##### RECORDS SHOWN #####

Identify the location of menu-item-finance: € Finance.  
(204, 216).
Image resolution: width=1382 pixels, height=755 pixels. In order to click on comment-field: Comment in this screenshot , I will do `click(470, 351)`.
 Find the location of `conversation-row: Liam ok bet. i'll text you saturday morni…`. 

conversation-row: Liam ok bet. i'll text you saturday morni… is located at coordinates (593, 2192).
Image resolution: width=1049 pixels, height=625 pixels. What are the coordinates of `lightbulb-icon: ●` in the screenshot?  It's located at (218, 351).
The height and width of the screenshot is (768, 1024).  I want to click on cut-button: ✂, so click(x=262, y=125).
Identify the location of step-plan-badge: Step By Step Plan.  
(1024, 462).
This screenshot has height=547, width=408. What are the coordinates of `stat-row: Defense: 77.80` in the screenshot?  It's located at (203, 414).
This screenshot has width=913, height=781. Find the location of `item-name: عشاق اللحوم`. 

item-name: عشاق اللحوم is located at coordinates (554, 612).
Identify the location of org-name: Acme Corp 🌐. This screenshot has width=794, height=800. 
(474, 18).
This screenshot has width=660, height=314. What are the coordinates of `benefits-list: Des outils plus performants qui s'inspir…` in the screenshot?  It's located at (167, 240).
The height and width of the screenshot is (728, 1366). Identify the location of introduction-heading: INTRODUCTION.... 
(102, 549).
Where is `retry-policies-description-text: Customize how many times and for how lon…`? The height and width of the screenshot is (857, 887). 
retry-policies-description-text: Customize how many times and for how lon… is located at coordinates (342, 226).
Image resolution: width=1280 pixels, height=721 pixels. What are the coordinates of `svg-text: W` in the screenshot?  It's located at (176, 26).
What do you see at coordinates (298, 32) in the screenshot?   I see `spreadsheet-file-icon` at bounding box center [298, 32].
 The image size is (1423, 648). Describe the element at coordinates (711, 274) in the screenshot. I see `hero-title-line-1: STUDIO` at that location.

#####

> WHAT YOU WILL DO:
Lay out every line of the records above as a JSON list of strings, one string per line, skipping blank lines.

> FINISHED TASK:
[
  "Identify the location of menu-item-finance: € Finance.  ",
  "(204, 216).",
  "Image resolution: width=1382 pixels, height=755 pixels. In order to click on comment-field: Comment in this screenshot , I will do `click(470, 351)`.",
  " Find the location of `conversation-row: Liam ok bet. i'll text you saturday morni…`. ",
  "conversation-row: Liam ok bet. i'll text you saturday morni… is located at coordinates (593, 2192).",
  "Image resolution: width=1049 pixels, height=625 pixels. What are the coordinates of `lightbulb-icon: ●` in the screenshot?  It's located at (218, 351).",
  "The height and width of the screenshot is (768, 1024).  I want to click on cut-button: ✂, so click(x=262, y=125).",
  "Identify the location of step-plan-badge: Step By Step Plan.  ",
  "(1024, 462).",
  "This screenshot has height=547, width=408. What are the coordinates of `stat-row: Defense: 77.80` in the screenshot?  It's located at (203, 414).",
  "This screenshot has width=913, height=781. Find the location of `item-name: عشاق اللحوم`. ",
  "item-name: عشاق اللحوم is located at coordinates (554, 612).",
  "Identify the location of org-name: Acme Corp 🌐. This screenshot has width=794, height=800. ",
  "(474, 18).",
  "This screenshot has width=660, height=314. What are the coordinates of `benefits-list: Des outils plus performants qui s'inspir…` in the screenshot?  It's located at (167, 240).",
  "The height and width of the screenshot is (728, 1366). Identify the location of introduction-heading: INTRODUCTION.... ",
  "(102, 549).",
  "Where is `retry-policies-description-text: Customize how many times and for how lon…`? The height and width of the screenshot is (857, 887). ",
  "retry-policies-description-text: Customize how many times and for how lon… is located at coordinates (342, 226).",
  "Image resolution: width=1280 pixels, height=721 pixels. What are the coordinates of `svg-text: W` in the screenshot?  It's located at (176, 26).",
  "What do you see at coordinates (298, 32) in the screenshot?   I see `spreadsheet-file-icon` at bounding box center [298, 32].",
  " The image size is (1423, 648). Describe the element at coordinates (711, 274) in the screenshot. I see `hero-title-line-1: STUDIO` at that location."
]